Mas de onde vem a normalidade com que é tratado o assunto? Como é possível que numa situação de pandemia em que a maioria dos que morrem são pobres e outros tantos milhões perdem empregos encaremos tamanha discrepância econômica de forma tão trivial? Como é possível que o jornalista passe, sem nenhum problema, da notícia do enriquecimento dos bilionários para a previsão do tempo? E o pior: como podemos ouvir esse procedimento jornalístico sem estranhamento?

Perguntas difíceis exigem respostas complexas. Não me proponho a uma tarefa tão grande. Queria apenas apontar um aspecto que, junto a outros tantos, podem nos ajudar a desenrolar esse novelo. Falo do caráter mágico com que a vida social foi revestida há pelo menos duzentos anos, o que tem a ver não apenas com a lógica de negócios própria da sociedade de mercado, mas com o verniz com que fomos tingindo esta sociedade. Dito de maneira mais direta: para que haja bilionários, é necessário que haja miseráveis. É um jogo de forças. Para que se diminua a miséria, é preciso que o mesmo se dê com a fortuna exorbitante. Simples assim. Qualquer planejamento econômico decente para um país, estado ou município passaria por reduzir os extremos. E daí seguir até o limite do equilíbrio que for desejado e construído pelos cidadãos.

Ocorre que não é esta a compreensão predominante em nossos tempos, mas outra: a da conciliação de fortunas cada vez maiores de poucos com a miséria cada vez mais cruel de muitos.

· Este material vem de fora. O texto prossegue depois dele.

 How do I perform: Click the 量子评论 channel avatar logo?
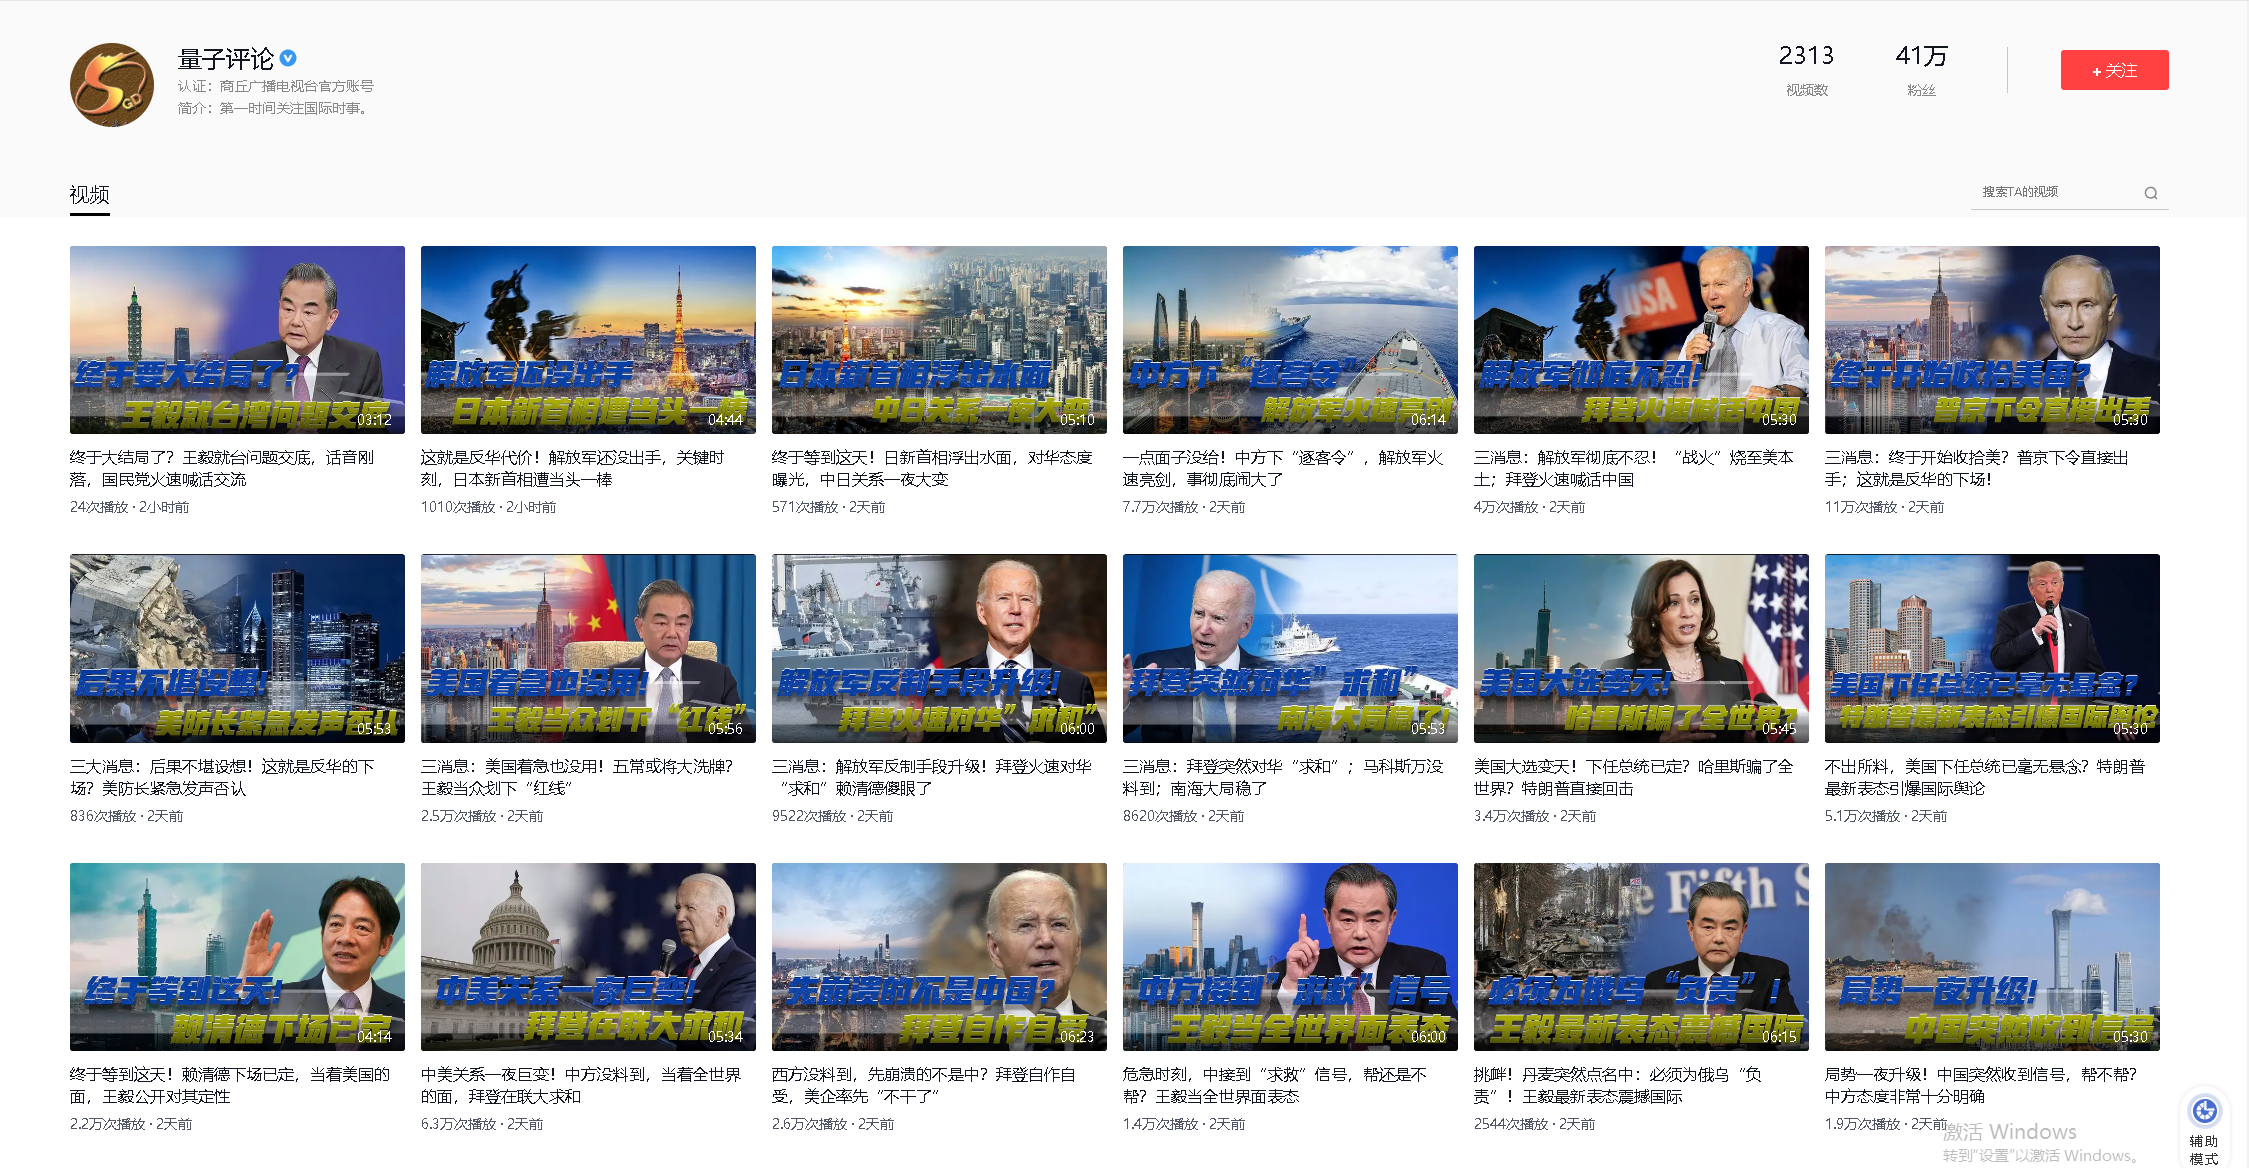click(x=112, y=85)
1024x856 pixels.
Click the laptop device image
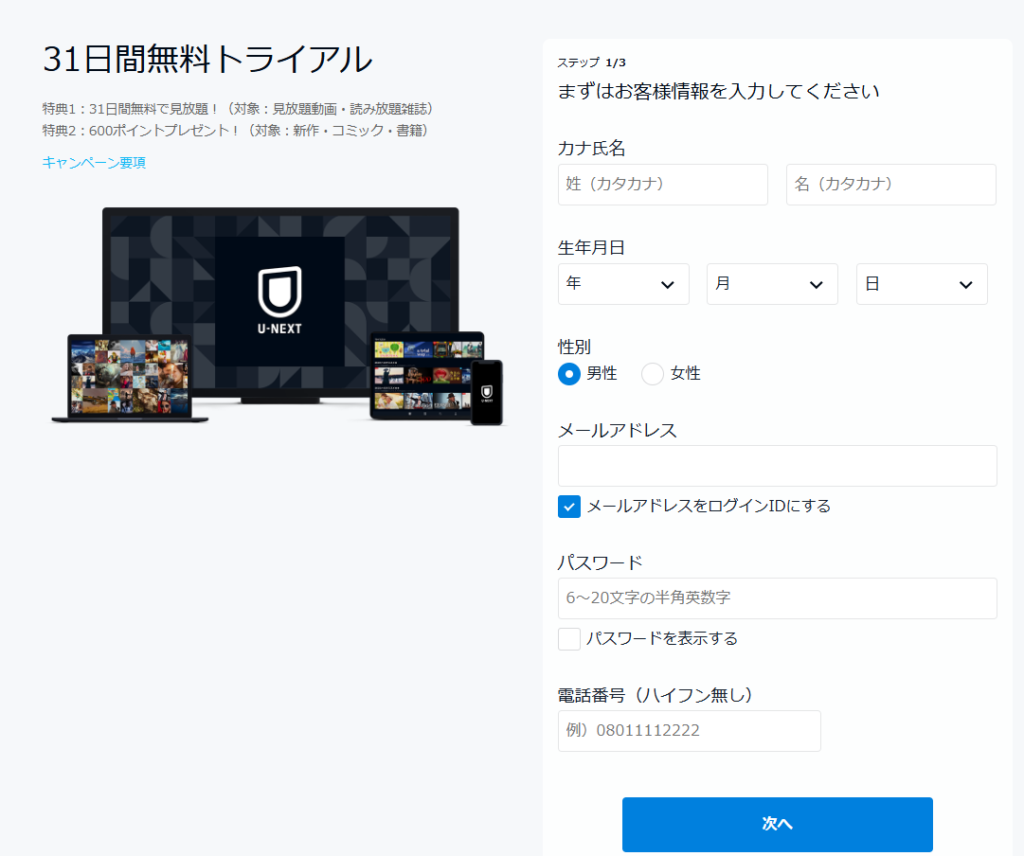pos(128,378)
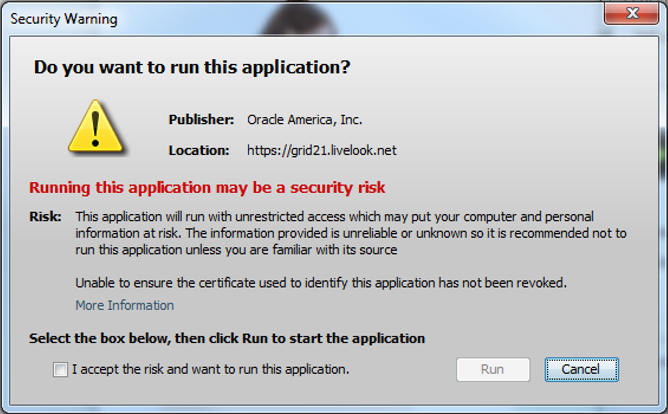
Task: Cancel the security warning dialog
Action: click(x=582, y=369)
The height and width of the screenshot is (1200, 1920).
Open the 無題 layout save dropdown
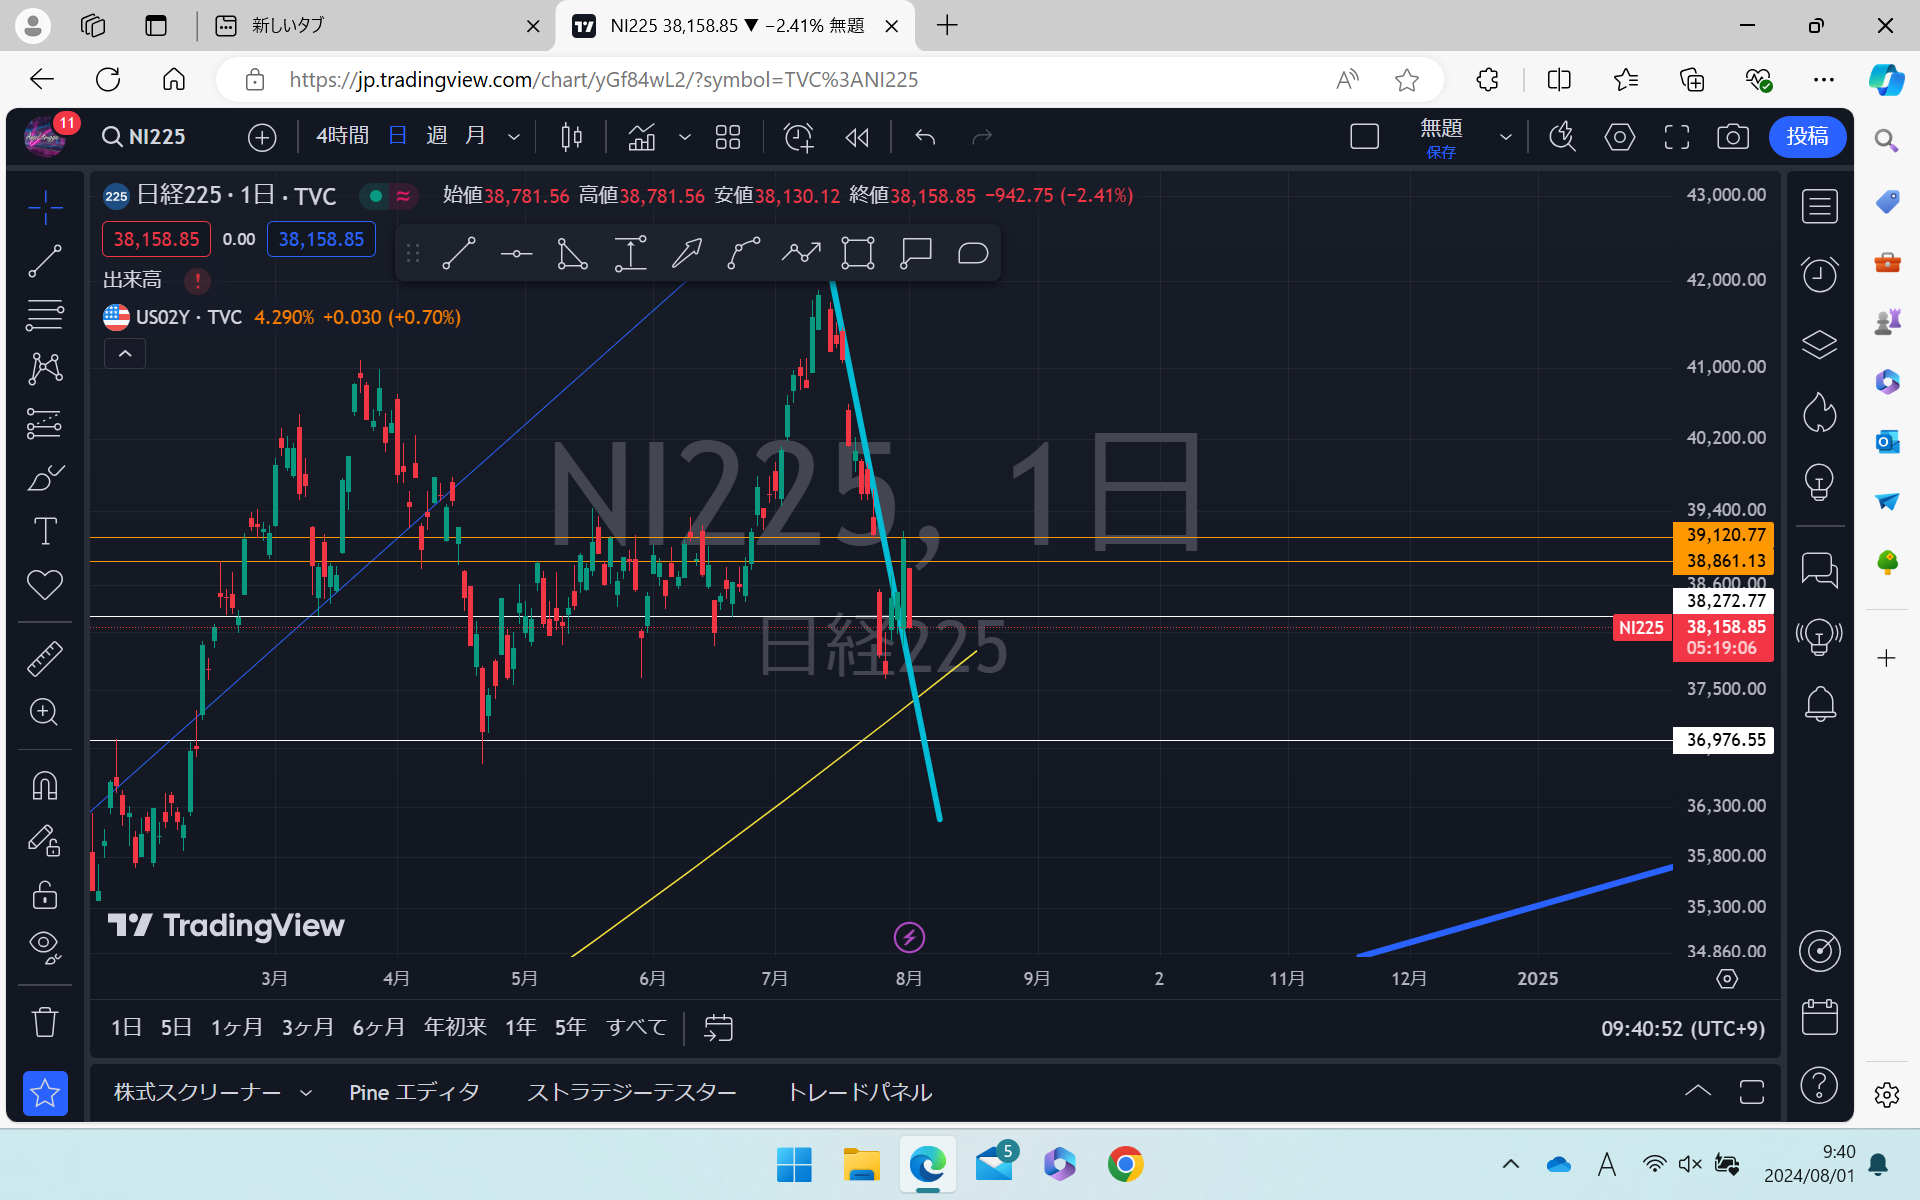(1507, 137)
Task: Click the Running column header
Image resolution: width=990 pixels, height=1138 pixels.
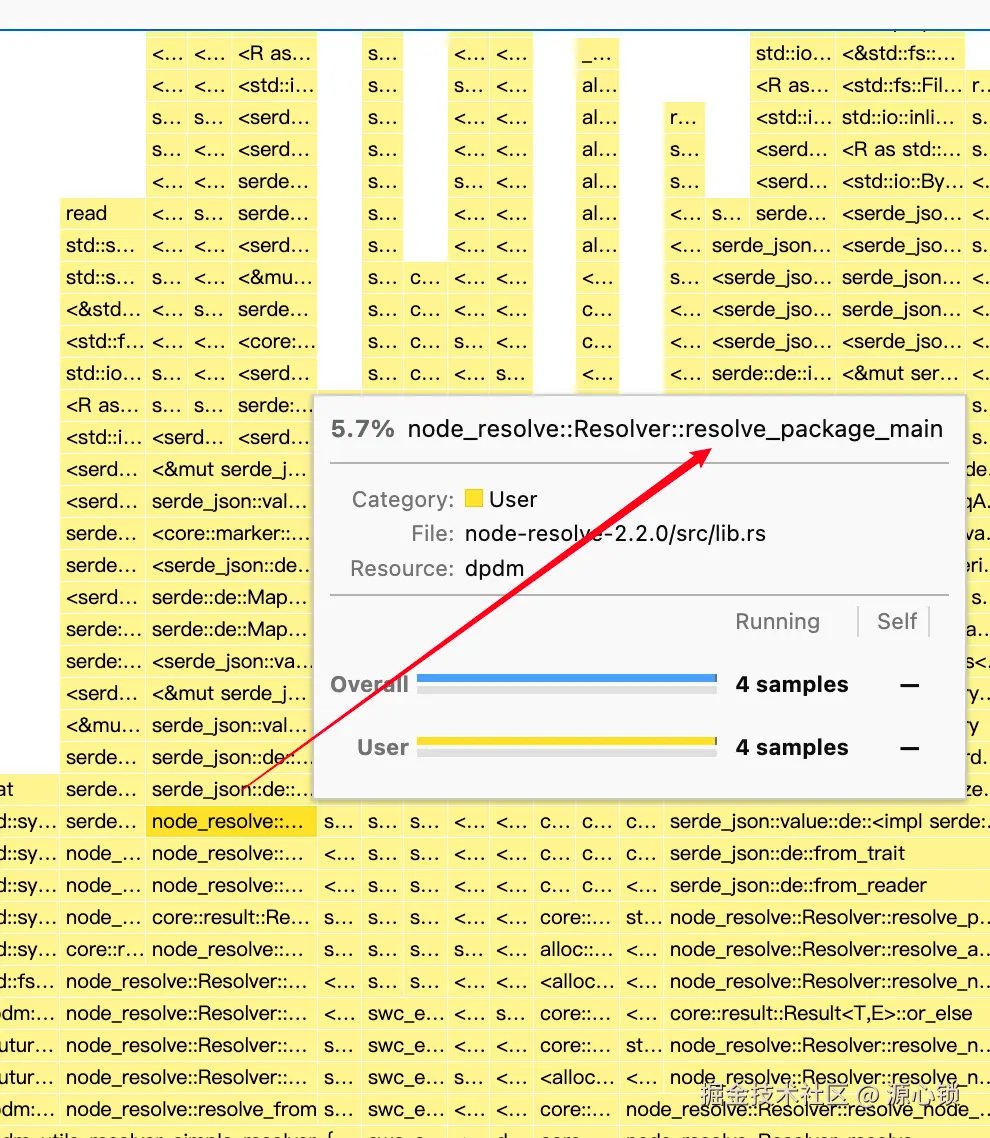Action: [777, 621]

Evidentemente, para os bilionários que já entraram ou almejam entrar para a lista da revista Forbes a posição é confortável. Mas nem tanto, porque os miseráveis podem vir a reclamar. E como evitá-lo? É preciso propagar a noção de que tudo isso seja natural. E contra a natureza não se luta, aprende-se a conviver. Uma grandiosa engenharia de ideias e valores que tentam justificar o injustificável.

As coisas poderiam ser de outro modo? Talvez. Certo é que uma das condições seria o questionamento de nossas práticas e convicções tão cristalizadas. Como no poema de Marina Colasanti. Por isso, reforço o convite: corra lá leitor! Ouça-o na voz de Abujamra. Eu o farei agora mesmo. Antes que me acostume ainda mais.


*José Carlos Freire

Professor na UFVJM, campus de Teófilo Otoni.